He had the land cleared including the removal of a small avenue of pine trees – apart from leaving two yew trees close to the house; plans were drawn up, flowerbeds were dug, a massive metal archway was erected, and plants purchased – some from as far away as Japan.

Near the house a kitchen garden was laid out, including a corner where hens could lay their eggs and scratch in the dirt.

Flowerbeds a riot of colour

The garden became known as Clos Normand. In high summer when I was there the flower beds were a glorious riot of colour from dahlias, roses, hollyhocks, daisies and poppies, interspersed with occasional fruit and ornamental trees – adding height and impact.  You will not find regimented ranks of plants in this garden.

Monet favoured the unrestrained approach to planting: roses ramble over the massive archway; beneath them a carpet of nasturtiums; plants merge and mingle happily together.

Yet there is an element of order in the garden – order, for Monet, involved colour and shape, rather than formal lines of plants. As with so many gardeners Monet decided he needed more ground in which to grow the plants he wanted, and loved.

He bought another plot of land the other side of the railway track at the bottom of Clos Normand. Today an underground passageway links the two gardens.

A water garden

A small stream divided this plot. Monet had a pond dug out, partly so he could capture the light and reflections in the water. He felt it was nowhere near big enough so the pond was vastly expanded.

Monet was fascinated by the prints he had collected of Japanese gardens – a Japanese style bridge was built over the water; a thicket of bamboo was planted; wisteria, weeping willows and water lilies were introduced.

Inspiration to paint

He loved both of the gardens, and both gardens were inspiration for his paint brush, but this idyllic, romantic water garden was to become the inspiration for some of his most famous works – the beautiful, evocative water lily canvases.

Monet had a large studio built near the house (it is now the shop) to accommodate some of his massive paintings. However, for him it was the gardens themselves that were really his studio – albeit an outdoor studio.

A love of colour extended to the house

Monet’s house is worth a visit too, though be warned the rooms can be incredibly crowded.

It’s a remarkably long house. Monet added two wings to the original building and had the outside of the house painted pink and those grey shutters green.
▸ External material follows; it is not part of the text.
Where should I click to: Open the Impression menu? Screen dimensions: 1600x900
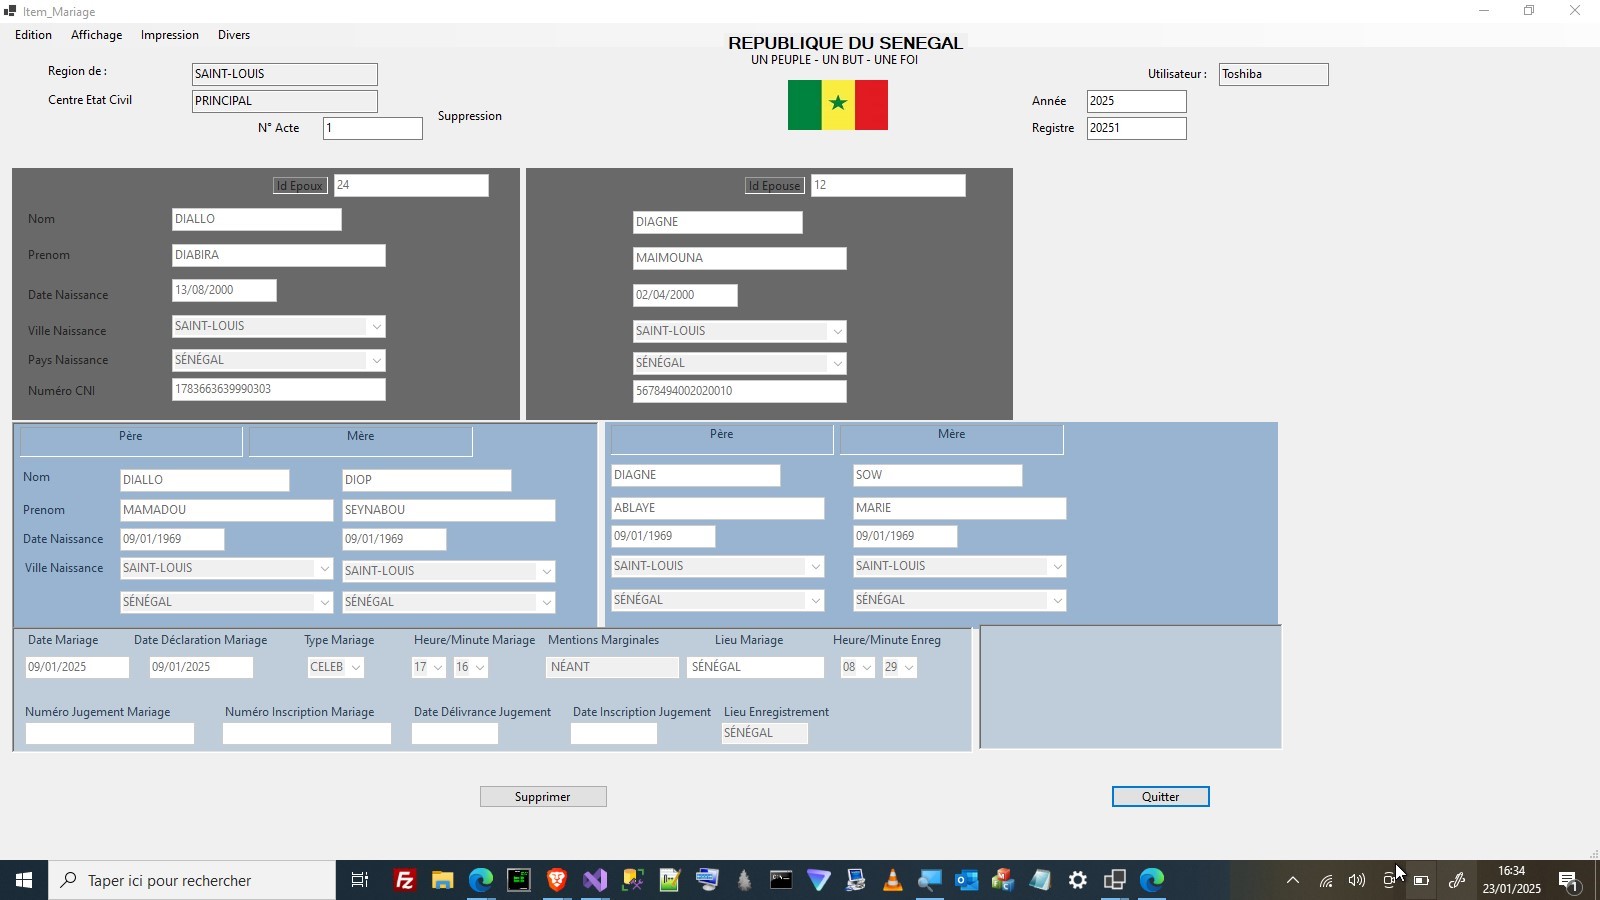coord(169,35)
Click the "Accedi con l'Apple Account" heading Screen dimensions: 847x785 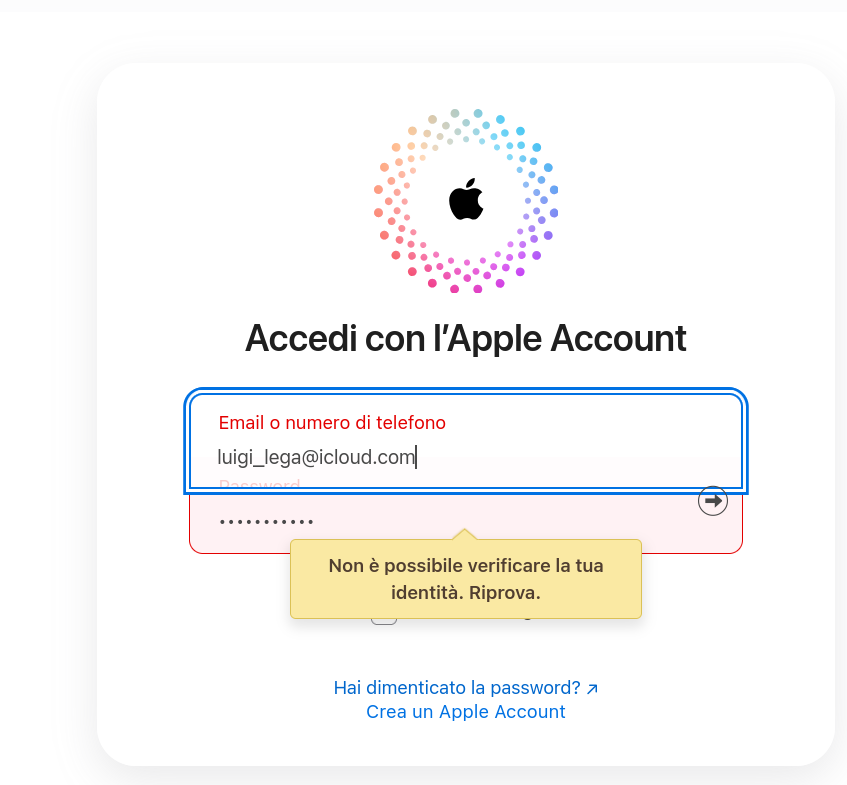click(466, 338)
He added a long veranda, a pergola and Virginia creeper to complement and link in with the garden.

The house, like the garden, is full of colour. Monet loved colour, as the restored rooms in the house bear witness. Walls of vibrant yellow, mid blue, dusky pink, rich cream, sometimes with furniture painted to match, gorgeous blue and white wall tiles, ochre coloured floor tiles. On the walls hang reproduction Impressionist paintings, plus Monet’s superb collection of Japanese prints.
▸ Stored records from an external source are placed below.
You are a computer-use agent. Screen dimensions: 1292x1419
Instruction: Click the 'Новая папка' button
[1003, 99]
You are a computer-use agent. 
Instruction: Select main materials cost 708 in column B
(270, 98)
A three-year restoration project

For various reasons the house and garden fell victim to ruin and decay after his death, but eventually sufficient funds were gathered to restore them. It was a project that was to take three years to complete – opening to the public in 1980.
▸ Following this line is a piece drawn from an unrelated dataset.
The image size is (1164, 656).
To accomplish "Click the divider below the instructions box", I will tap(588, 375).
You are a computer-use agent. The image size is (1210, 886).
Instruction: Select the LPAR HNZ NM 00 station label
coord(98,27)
Whilst the house has been restored as faithfully as possible, the gardens, as all gardens do, have evolved over the years.

Nevertheless Monet’s favoured red geraniums are still planted in front of the house and his ethos and spirit live on throughout the garden in the positioning of the plantings their colours and shapes.

A word of caution – if possible do as I did and get to the garden early enough to be one of the first through the gate. Then for a blissful half hour or so you will have Monet’s artistic and horticultural masterpiece almost to yourself.